Table 2. Simulation parameters.

Parameter Value
Number of BSs 19
Number of APs 9, 12, 15, 17
Number of MSs 45, 60, 70, 90
BS transmitting power [dBm] 46
AP transmitting power [dBm] 46
MS speed [m/s] 0.5–3
MS gain [dBm] 10
BS Frequency band [GHz] 2.5
AP Frequency band [GHz] 2.4
Simulation duration [s] 10800
Scanning reporting period [s] 1
path loss model Urban Macrocell [51]
mobility model PRWMM
Hysteresis margin HM [dB] 1–5

This process is illustrated Fig 8. In this figure, two curves of the RSSI for serving station (blue color) and the predicted station (red color) are displayed. The handover occurred once the RSSI level of the predicted station is greater than the RSSI level of the serving one.

Fig 8. Normal handover.

Fig 8

Although initiating the prediction process in both schemes are similar, there are few differences in performing the selection of the predicted station(s) and to which station the handover process will be occurred. These differences are summarized in the following subsections.

RSSI-based prediction

To avoid handover failure, the HM technique is combined in the handover decision where different values of HM are added according to Eq (11). The different values of HM enabled us to find the optimum situation for both predictions and handover occurrence. The positive effect of inclusion of the HM to the decision process is illustrated in Fig 9. The simulation steps of the proposed RSSI-based prediction scheme are summarized and displayed Fig 10.

SiPred>SiSer+HM (11)

Where SiPred and SiSer are the signal strength of the predicted target station and the serving station correspondingly.

Fig 9. Predicted station and HO occurrence with HM.

Fig 9

Fig 10. Proposed RSSI-based PHO simulation steps.

Fig 10

The multi-criteria prediction scheme

The nearby stations are divided into three categories: Powerful, Medium and Weak according to the radio frequency and the Quadrature Amplitude Modulation technique (QAM) [52] which widely used to modulate data signals on a carrier of radio communication devices where the QAM is different according to mobile kind.

As soon as the RSSI level of the serving station comes below the predefined threshold, the prediction process is started.

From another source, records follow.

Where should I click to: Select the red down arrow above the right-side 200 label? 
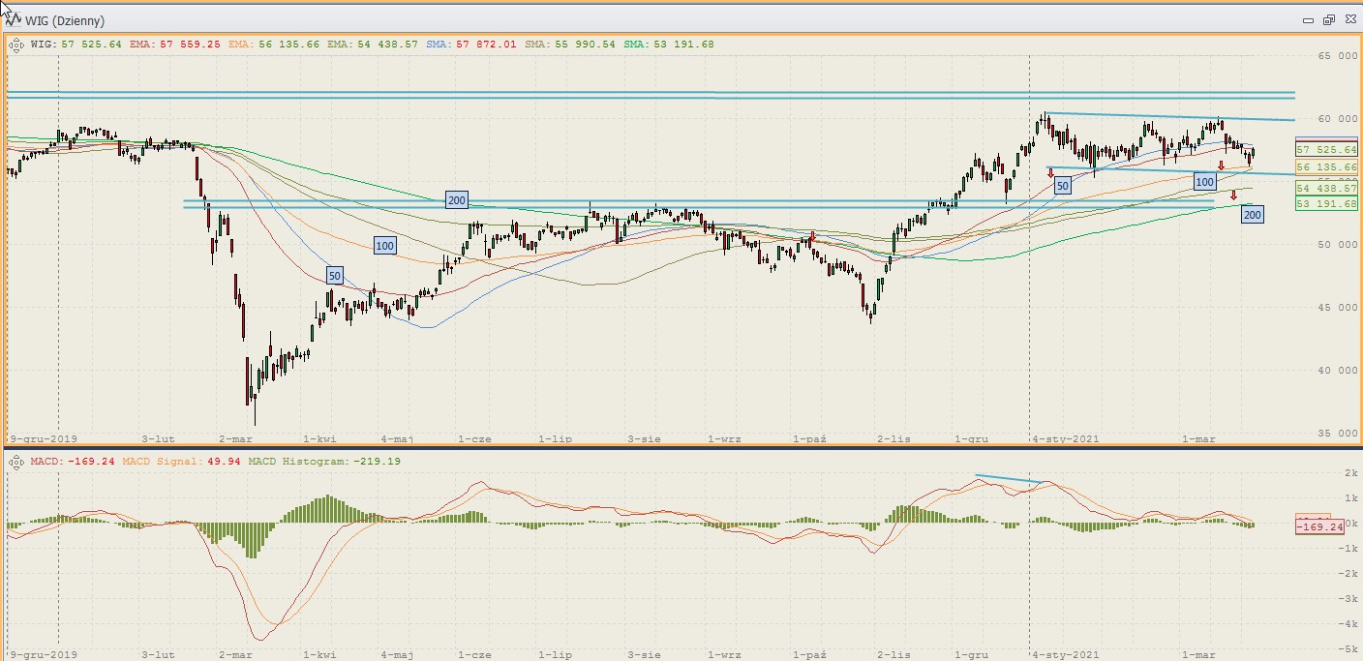pyautogui.click(x=1233, y=195)
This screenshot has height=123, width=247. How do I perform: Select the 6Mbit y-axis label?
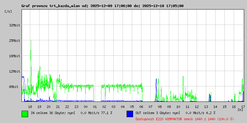click(14, 87)
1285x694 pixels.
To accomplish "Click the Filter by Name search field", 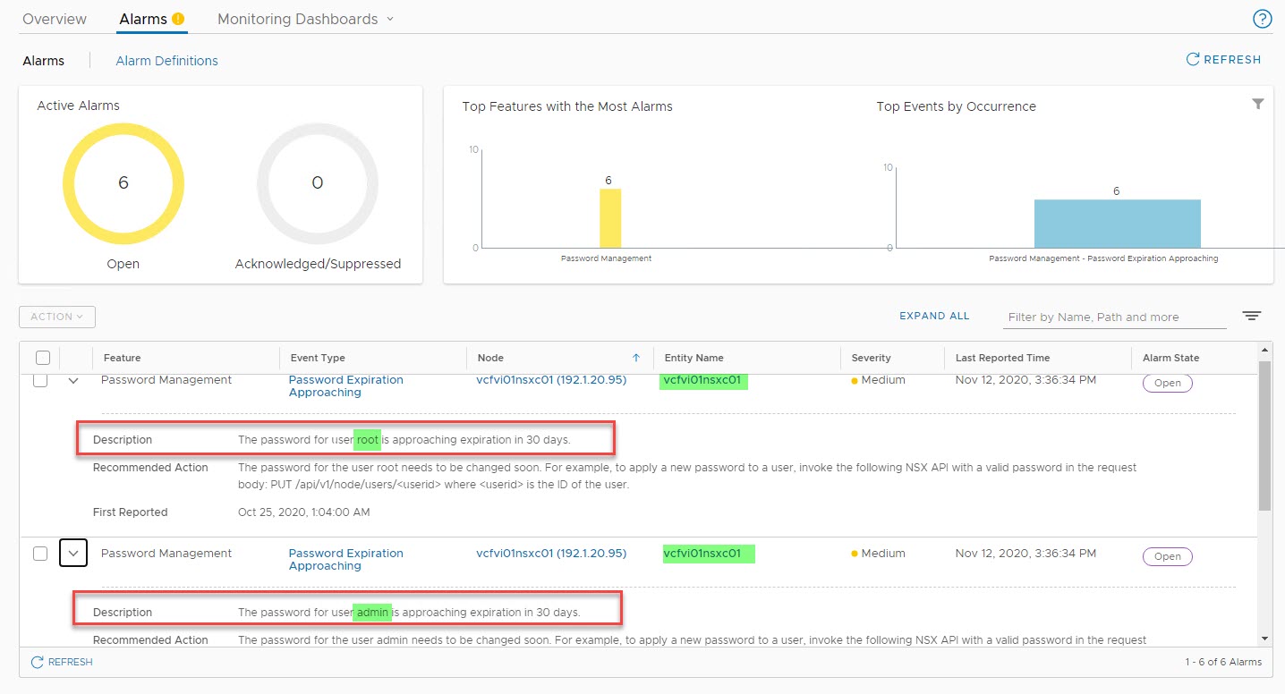I will coord(1114,317).
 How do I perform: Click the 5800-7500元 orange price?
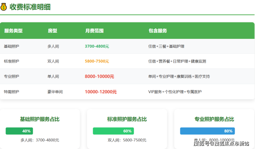97,61
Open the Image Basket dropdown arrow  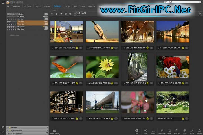[x=58, y=131]
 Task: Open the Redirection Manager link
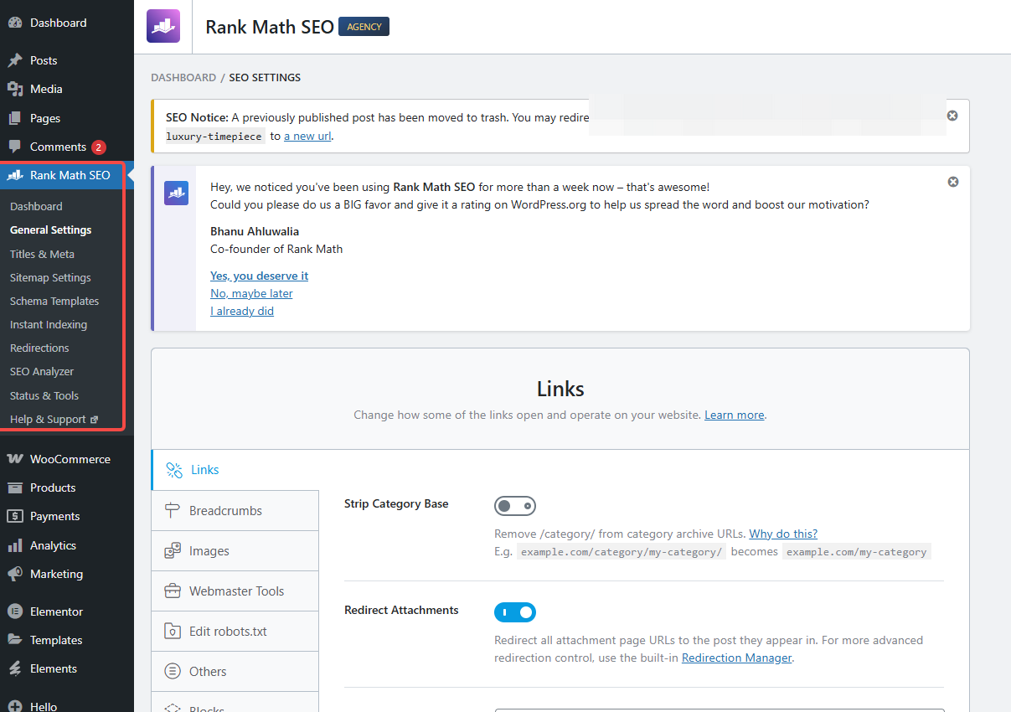coord(736,658)
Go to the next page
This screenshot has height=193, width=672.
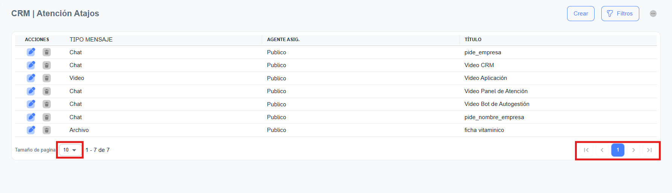pyautogui.click(x=634, y=150)
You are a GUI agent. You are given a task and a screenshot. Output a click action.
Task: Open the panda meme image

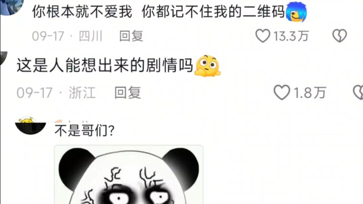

The nearby stations are arranged according to the power level, however, the station with no available bandwidth will be named as a blocked station and consequently removed from the prediction process to prevent the MS from connecting to a station with no internet connection.

The value of SNR is calculated according to the radio signals of all nearby stations where the prediction and the handover decision process are performed. The simulations steps of the proposed multi-criteria prediction handover scheme are illustrated in Fig 11.

Fig 11. Multi-criteria PHO simulation steps.

Fig 11

Simulation results

The proposed prediction schemes are being simulated using parameters shown in Table 2. The results are monitored and the output is evaluated. Both schemes are simulated and evaluated according to the same parameter and evaluating conditions.

RSSI-based prediction

The relation between the MS’ speed and accuracy percentage of the prediction scheme is illustrated in Fig 12 with HM = 1, 2, 3, 4 and 5 and MS’ speed = 0.5, 1, 1.5, 2, 2.5 and 3. The success percentage is 99% in a MS’ speed = 0.5 and with a HM = 1 which is a realistic result because the possibility of delivery from one station to another is reduced as the MS moves in low speed. In most cases, the predicted station is the station with the highest success ratio. Moreover, increasing MS’ speed will reduce the accuracy of the prediction scheme due to a large number of handovers that occur and the short time between each handover. Even though, the proposed scheme accomplishes a success ratio of more than 95% with high MS speed = 3 m/s and large HM value.

Fig 12. MS’ speed and success percentage.

Fig 12

The relationship between the number of handovers occurred and different MS’ speeds is illustrated in Fig 13. It is observed that the relationship between the number of handovers and the speed of MS is proportional. The optimum case with the smallest number of handovers occurred at MS’ speed = 0.5 and HM = 1. Increasing the MS’ speed with HM = 1 increasing the number of handovers. We could reduce the number of handovers by increasing the value of HM.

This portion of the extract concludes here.